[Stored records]
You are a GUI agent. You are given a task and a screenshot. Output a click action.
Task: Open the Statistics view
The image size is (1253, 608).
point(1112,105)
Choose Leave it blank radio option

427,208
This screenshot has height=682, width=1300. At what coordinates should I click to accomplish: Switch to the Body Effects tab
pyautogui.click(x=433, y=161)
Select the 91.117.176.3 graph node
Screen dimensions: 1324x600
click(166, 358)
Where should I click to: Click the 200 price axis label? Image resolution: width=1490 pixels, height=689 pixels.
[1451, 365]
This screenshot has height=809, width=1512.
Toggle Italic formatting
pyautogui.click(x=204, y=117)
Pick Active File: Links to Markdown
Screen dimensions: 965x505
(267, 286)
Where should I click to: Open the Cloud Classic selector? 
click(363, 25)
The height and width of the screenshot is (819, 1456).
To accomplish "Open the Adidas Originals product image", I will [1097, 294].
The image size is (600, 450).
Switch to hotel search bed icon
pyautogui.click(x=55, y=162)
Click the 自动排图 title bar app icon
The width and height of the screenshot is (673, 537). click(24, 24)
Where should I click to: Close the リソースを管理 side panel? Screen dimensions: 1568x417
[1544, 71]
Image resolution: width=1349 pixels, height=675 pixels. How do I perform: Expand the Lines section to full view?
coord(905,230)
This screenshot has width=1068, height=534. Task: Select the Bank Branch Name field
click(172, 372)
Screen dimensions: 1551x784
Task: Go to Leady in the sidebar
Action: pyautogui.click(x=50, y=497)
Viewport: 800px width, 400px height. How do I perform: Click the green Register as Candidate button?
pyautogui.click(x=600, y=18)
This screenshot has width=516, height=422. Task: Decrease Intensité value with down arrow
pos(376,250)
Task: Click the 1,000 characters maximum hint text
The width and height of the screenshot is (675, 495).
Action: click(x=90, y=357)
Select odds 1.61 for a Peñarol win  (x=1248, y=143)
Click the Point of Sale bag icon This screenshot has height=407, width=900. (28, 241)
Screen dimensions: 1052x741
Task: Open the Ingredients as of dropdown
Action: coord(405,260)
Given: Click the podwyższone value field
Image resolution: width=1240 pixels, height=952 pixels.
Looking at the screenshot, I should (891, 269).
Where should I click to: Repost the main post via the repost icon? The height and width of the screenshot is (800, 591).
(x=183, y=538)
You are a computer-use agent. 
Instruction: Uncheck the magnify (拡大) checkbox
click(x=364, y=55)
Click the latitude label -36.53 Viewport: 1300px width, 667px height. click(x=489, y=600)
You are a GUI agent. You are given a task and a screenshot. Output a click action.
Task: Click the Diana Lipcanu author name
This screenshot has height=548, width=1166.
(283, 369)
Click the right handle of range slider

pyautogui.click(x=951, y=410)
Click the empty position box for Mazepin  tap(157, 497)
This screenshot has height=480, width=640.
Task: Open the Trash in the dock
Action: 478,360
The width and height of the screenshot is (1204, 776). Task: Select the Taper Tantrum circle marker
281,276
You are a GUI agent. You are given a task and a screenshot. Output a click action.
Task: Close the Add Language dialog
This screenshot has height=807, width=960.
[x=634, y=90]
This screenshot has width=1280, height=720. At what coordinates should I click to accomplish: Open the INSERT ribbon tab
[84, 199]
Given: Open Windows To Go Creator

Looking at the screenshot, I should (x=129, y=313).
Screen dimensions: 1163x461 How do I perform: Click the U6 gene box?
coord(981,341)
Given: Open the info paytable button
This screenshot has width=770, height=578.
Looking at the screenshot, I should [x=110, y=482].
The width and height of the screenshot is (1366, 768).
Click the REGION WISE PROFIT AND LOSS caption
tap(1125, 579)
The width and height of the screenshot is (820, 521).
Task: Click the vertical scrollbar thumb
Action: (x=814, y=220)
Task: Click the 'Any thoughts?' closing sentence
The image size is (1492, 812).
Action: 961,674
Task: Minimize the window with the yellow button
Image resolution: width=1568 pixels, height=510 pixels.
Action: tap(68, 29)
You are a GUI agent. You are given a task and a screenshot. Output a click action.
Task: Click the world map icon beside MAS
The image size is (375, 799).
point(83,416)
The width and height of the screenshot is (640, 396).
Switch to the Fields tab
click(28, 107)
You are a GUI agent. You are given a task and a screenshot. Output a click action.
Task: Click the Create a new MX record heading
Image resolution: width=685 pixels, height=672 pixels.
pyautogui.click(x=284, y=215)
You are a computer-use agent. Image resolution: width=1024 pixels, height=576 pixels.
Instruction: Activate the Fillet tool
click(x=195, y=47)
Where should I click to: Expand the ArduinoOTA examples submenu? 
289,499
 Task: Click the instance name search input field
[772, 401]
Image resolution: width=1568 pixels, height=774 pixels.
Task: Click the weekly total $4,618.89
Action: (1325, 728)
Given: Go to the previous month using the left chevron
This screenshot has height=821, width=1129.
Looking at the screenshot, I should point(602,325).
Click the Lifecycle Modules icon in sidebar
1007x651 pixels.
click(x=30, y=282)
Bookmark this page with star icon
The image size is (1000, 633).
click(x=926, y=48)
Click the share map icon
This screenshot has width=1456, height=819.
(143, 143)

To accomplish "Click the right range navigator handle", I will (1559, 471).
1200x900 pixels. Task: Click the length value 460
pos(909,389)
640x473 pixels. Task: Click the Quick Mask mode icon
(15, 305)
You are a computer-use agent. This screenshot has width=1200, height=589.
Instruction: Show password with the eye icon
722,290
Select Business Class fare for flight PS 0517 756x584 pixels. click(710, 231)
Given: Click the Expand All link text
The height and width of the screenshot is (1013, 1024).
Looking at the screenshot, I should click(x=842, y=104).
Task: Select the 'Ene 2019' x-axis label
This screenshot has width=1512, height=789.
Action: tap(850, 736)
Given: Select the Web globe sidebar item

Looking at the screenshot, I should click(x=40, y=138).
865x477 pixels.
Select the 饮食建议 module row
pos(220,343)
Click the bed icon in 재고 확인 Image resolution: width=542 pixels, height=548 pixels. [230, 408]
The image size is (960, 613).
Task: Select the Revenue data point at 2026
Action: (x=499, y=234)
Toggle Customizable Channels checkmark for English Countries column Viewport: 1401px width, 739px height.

● What the task asks:
Copy out the lines above exactly, beginning at the one that contains "This screenshot has height=807, width=960." and ending at the one that contains "Given: Open the info paytable button".

● Result of the task:
This screenshot has height=807, width=960.
[x=634, y=90]
This screenshot has width=1280, height=720. At what coordinates should I click to accomplish: Open the INSERT ribbon tab
[84, 199]
Given: Open Windows To Go Creator

Looking at the screenshot, I should (x=129, y=313).
Screen dimensions: 1163x461 How do I perform: Click the U6 gene box?
coord(981,341)
Given: Open the info paytable button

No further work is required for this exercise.